Every \(\delta\)-sequence generates a numerical semigroup that is the semigroup of values of a plane curve with one place at infinity.
gap> IsDeltaSequence([24,16,28,7]); true
‣ DeltaSequencesWithFrobeniusNumber( f ) | ( function ) |
f is a positive integer. Computes the set of all \(\delta\)-sequences generating numerical semigroups with Frobenius number f.
gap> DeltaSequencesWithFrobeniusNumber(21); [ [ 8, 6, 11 ], [ 10, 4, 15 ], [ 12, 8, 6, 11 ], [ 14, 4, 11 ], [ 15, 10, 4 ], [ 23, 2 ] ]
‣ CurveAssociatedToDeltaSequence( l ) | ( function ) |
l is a \(\delta\)-sequence. Computes a curve in the variables X(Rationals,1) and X(Rationals,2) whose semigroup of values is generated by the l.
gap> CurveAssociatedToDeltaSequence([24,16,28,7]); y^24-8*x^2*y^21+28*x^4*y^18-56*x^6*y^15-4*x*y^20+70*x^8*y^12+24*x^3*y^17-56*x^\ 10*y^9-60*x^5*y^14+28*x^12*y^6+80*x^7*y^11+6*x^2*y^16-8*x^14*y^3-60*x^9*y^8-24\ *x^4*y^13+x^16+24*x^11*y^5+36*x^6*y^10-4*x^13*y^2-24*x^8*y^7-4*x^3*y^12+6*x^10\ *y^4+8*x^5*y^9-4*x^7*y^6+x^4*y^8-y^3+x^2 gap> SemigroupOfValuesOfPlaneCurveWithSinglePlaceAtInfinity(last,"all"); [ [ 24, 16, 28, 7 ], [ y, y^3-x^2, y^6-2*x^2*y^3+x^4-x*y^2 ] ]
‣ SemigroupOfValuesOfPlaneCurve( f ) | ( function ) |
f is a polynomial in the variables X(Rationals,1) and X(Rationals,2). The singular package is mandatory. Either by loading it prior to numerical semigroups or by using NumSgpsUseSingular(). If \(f\) is irreducible, computes the semigroup \(\{\mathrm{int}(f,g)\mid g\in\mathbb K[x,y]\setminus(f)\}\), where \(\mathrm{int}(f,g)=\dim_{\mathbb K} (\mathbb K[\![x,y]\!]/(f,g))\). If it has two components, the output is the value semigroup in two variables, and thus a good semigroup. If there are more components, then the output is that of semigroup in the alexpoly singular library.

__MATERIAL__.

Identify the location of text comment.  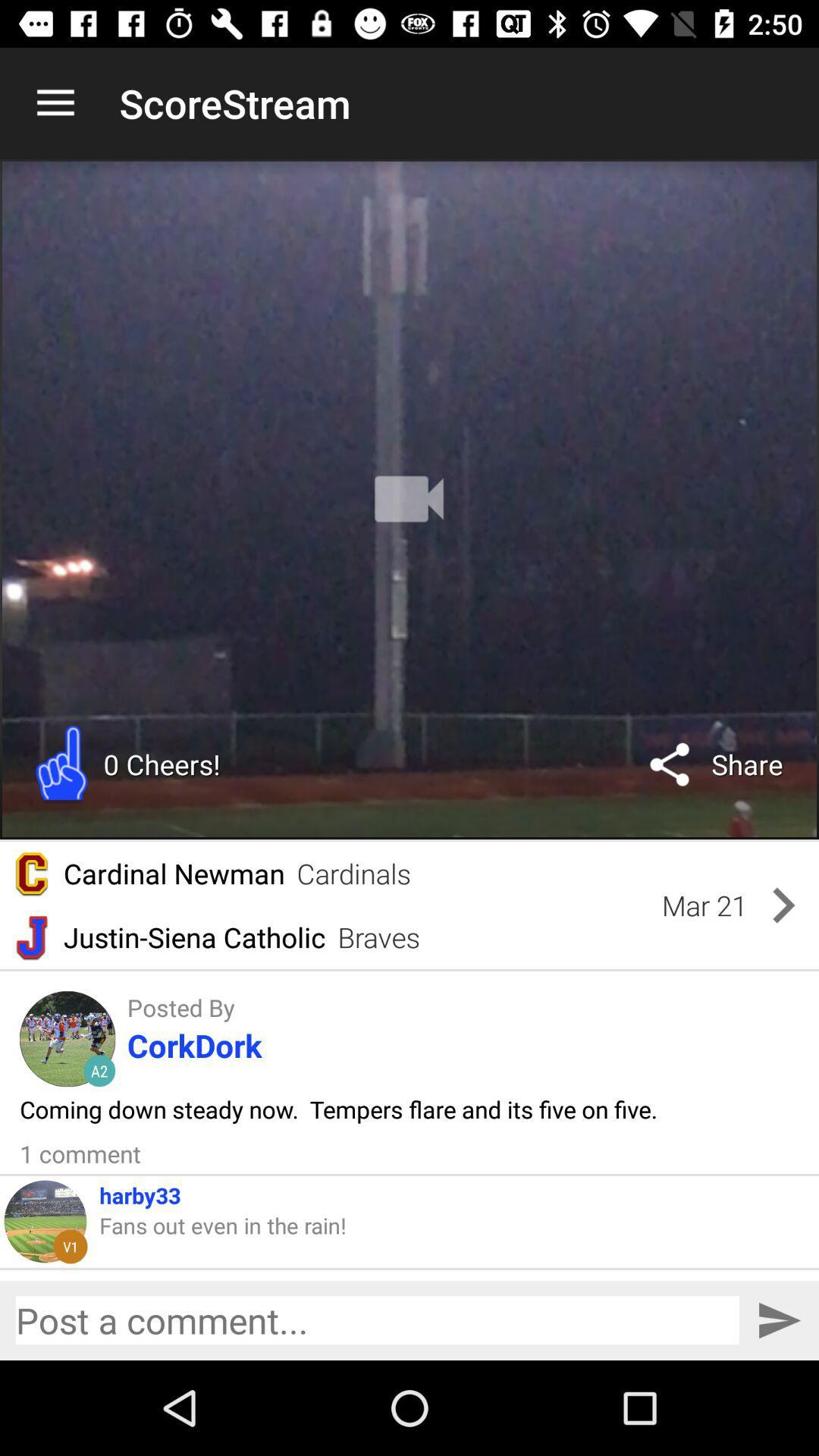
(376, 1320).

--

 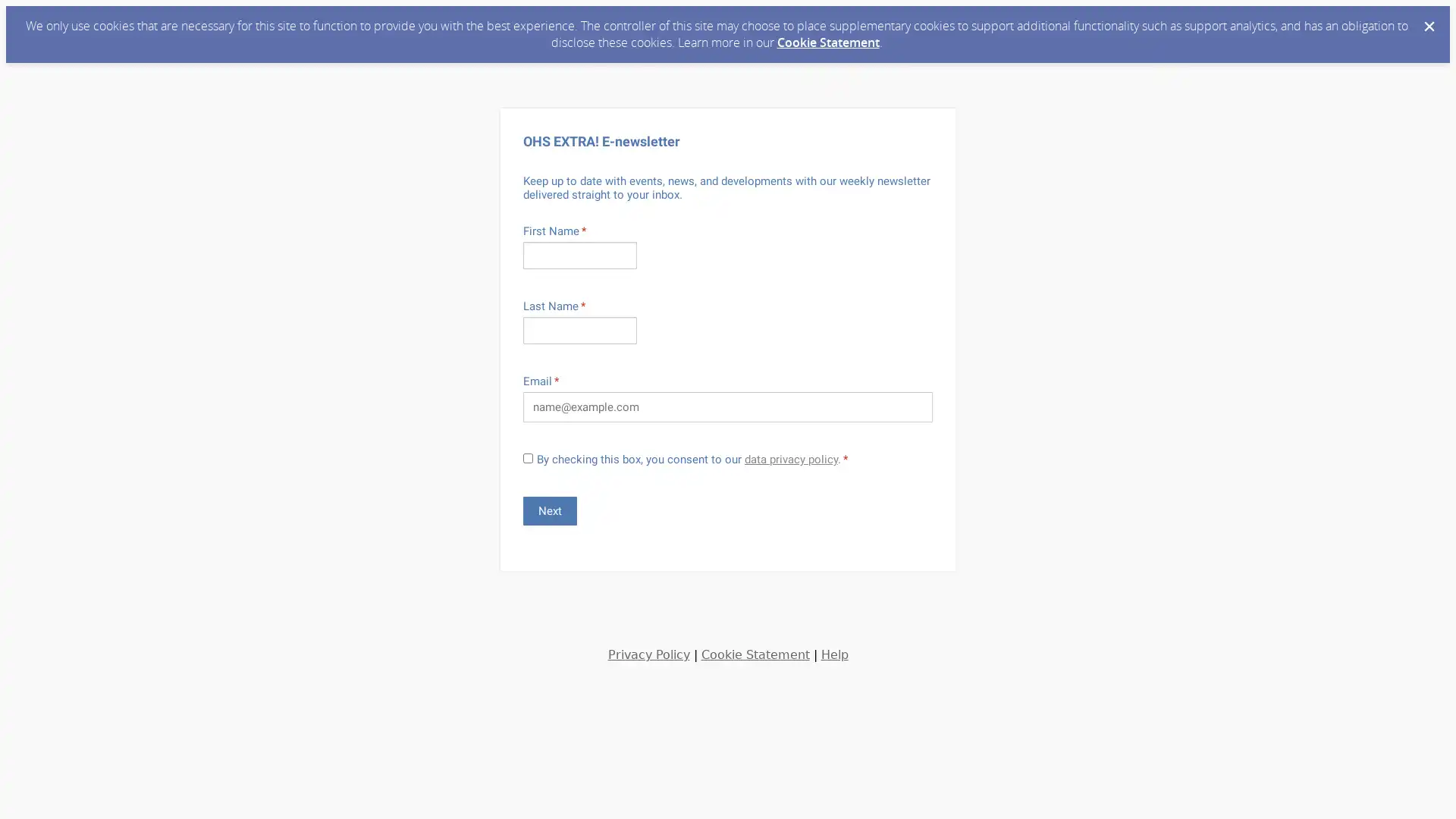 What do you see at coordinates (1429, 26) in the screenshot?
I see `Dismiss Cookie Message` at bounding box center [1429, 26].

__INSTRUCTION A__.
Sum up the text on delta-sequences and plane curves in two sentences.
__INSTRUCTION B__.
Reproduce everything in the text on delta-sequences and plane curves from "gap> IsDeltaSequence([24,16,28,7]); true" down to "generated by the l.".

__WRITTEN REPLY A__.
Every δ-sequence generates a numerical semigroup that is the semigroup of values of a plane curve with one place at infinity, and DeltaSequencesWithFrobeniusNumber computes all δ-sequences whose numerical semigroups have a given Frobenius number. CurveAssociatedToDeltaSequence computes a curve whose semigroup of values is generated by a given δ-sequence, while SemigroupOfValuesOfPlaneCurve, which requires the singular package, computes the value semigroup of a polynomial in two variables.

__WRITTEN REPLY B__.
gap> IsDeltaSequence([24,16,28,7]); true
‣ DeltaSequencesWithFrobeniusNumber( f ) | ( function ) |
f is a positive integer. Computes the set of all \(\delta\)-sequences generating numerical semigroups with Frobenius number f.
gap> DeltaSequencesWithFrobeniusNumber(21); [ [ 8, 6, 11 ], [ 10, 4, 15 ], [ 12, 8, 6, 11 ], [ 14, 4, 11 ], [ 15, 10, 4 ], [ 23, 2 ] ]
‣ CurveAssociatedToDeltaSequence( l ) | ( function ) |
l is a \(\delta\)-sequence. Computes a curve in the variables X(Rationals,1) and X(Rationals,2) whose semigroup of values is generated by the l.